[Task material Boundary: Start]
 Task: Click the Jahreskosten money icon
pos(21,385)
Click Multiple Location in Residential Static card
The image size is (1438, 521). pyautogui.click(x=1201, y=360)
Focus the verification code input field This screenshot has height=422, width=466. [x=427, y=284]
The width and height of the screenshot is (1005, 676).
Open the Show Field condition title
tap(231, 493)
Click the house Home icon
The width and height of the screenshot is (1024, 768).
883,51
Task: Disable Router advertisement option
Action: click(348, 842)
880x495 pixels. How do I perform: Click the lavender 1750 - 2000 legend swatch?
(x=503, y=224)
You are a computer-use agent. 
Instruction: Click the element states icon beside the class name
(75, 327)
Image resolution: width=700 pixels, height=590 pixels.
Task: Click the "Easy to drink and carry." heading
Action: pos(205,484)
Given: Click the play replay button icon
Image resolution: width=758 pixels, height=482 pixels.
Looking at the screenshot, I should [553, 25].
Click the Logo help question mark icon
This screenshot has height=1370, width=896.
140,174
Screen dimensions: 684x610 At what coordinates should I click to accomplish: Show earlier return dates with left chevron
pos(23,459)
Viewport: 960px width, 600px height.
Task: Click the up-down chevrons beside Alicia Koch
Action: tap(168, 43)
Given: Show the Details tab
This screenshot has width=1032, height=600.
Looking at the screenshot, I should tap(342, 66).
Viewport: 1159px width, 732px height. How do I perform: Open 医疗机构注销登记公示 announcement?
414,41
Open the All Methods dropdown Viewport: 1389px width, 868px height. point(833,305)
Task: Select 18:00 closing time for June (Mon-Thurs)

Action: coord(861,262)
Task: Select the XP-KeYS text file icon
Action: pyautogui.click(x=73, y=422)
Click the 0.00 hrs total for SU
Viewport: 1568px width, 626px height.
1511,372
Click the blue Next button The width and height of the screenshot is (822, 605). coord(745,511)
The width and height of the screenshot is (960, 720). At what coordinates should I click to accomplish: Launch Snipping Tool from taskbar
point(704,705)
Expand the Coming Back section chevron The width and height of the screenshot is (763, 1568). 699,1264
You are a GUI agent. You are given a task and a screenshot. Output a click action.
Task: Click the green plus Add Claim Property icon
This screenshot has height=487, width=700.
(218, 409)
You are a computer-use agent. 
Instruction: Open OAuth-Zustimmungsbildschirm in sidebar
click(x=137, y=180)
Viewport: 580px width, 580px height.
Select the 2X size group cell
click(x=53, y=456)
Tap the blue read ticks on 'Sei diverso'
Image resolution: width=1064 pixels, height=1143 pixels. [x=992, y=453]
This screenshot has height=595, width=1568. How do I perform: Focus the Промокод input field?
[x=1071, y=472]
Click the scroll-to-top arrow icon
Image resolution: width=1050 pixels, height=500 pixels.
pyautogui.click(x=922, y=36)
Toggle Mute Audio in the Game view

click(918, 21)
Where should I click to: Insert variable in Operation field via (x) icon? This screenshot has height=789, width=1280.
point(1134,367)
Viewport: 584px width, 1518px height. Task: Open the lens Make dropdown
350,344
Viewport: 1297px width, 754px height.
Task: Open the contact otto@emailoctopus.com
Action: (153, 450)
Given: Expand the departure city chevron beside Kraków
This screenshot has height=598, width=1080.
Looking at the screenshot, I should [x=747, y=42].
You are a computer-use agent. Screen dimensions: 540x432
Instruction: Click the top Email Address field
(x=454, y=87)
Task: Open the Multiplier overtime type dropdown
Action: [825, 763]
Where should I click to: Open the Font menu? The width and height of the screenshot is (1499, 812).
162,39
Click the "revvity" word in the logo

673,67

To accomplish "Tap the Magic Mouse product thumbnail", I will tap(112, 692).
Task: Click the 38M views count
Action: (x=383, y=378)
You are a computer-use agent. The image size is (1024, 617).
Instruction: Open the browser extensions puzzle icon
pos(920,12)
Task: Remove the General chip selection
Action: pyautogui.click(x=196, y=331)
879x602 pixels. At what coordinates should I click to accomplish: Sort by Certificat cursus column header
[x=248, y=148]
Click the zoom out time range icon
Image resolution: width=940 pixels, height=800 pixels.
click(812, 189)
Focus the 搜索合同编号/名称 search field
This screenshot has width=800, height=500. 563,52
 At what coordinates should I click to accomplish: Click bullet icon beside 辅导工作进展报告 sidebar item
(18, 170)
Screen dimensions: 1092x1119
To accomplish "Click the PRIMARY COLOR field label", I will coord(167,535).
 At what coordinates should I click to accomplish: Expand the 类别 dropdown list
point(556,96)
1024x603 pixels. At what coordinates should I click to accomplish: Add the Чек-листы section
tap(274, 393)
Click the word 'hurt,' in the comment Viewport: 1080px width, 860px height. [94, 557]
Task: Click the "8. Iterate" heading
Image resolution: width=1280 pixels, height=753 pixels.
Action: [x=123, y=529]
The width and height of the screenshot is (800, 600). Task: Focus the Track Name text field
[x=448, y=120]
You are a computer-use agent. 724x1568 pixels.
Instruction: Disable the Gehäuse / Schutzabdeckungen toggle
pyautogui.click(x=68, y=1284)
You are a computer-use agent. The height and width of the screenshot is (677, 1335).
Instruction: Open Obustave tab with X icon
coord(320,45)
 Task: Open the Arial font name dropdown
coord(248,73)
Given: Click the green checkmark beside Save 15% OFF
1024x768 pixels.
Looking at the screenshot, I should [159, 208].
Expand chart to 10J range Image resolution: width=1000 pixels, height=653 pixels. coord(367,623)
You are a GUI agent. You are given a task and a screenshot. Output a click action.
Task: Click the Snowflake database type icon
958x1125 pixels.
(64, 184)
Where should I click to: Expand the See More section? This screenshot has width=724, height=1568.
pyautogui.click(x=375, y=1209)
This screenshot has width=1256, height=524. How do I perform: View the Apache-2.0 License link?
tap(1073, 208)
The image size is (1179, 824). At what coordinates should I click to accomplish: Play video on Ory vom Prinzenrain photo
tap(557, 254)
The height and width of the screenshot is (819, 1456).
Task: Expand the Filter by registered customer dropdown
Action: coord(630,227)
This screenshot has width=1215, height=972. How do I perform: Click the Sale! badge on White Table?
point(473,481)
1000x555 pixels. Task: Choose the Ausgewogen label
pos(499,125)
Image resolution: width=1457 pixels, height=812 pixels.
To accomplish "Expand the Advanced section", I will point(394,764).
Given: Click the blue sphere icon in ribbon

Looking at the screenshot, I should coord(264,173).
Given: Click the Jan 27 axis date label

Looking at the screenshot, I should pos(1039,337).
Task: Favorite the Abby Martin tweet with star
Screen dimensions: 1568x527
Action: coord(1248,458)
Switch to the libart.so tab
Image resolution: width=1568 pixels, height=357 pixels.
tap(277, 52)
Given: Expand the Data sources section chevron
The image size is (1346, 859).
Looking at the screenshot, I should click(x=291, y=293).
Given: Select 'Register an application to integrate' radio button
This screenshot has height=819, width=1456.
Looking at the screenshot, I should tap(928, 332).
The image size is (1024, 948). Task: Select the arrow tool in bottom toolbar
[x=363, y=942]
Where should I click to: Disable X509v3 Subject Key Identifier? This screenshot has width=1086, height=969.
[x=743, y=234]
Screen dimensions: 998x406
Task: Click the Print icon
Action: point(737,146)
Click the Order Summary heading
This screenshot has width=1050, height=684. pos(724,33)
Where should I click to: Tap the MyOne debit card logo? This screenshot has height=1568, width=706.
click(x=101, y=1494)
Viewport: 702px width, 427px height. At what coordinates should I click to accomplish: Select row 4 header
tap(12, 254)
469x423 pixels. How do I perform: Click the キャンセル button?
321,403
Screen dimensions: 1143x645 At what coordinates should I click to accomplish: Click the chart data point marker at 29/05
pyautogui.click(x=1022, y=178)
[Task material Boundary: End]
• _Activity_
Reproduce each line of the records in which the word "agent" appears.

• _Written answer_
You are a computer-use agent. 
You are a GUI agent. You are given a task and a screenshot. Output a click action.
You are a computer-use agent. 
You are a computer-use agent. Screen dimensions: 540x432
You are a computer-use agent. The image size is (1024, 617).
You are a computer-use agent. 724x1568 pixels.
You are a computer-use agent. The height and width of the screenshot is (677, 1335).
You are a GUI agent. You are given a task and a screenshot. Output a click action.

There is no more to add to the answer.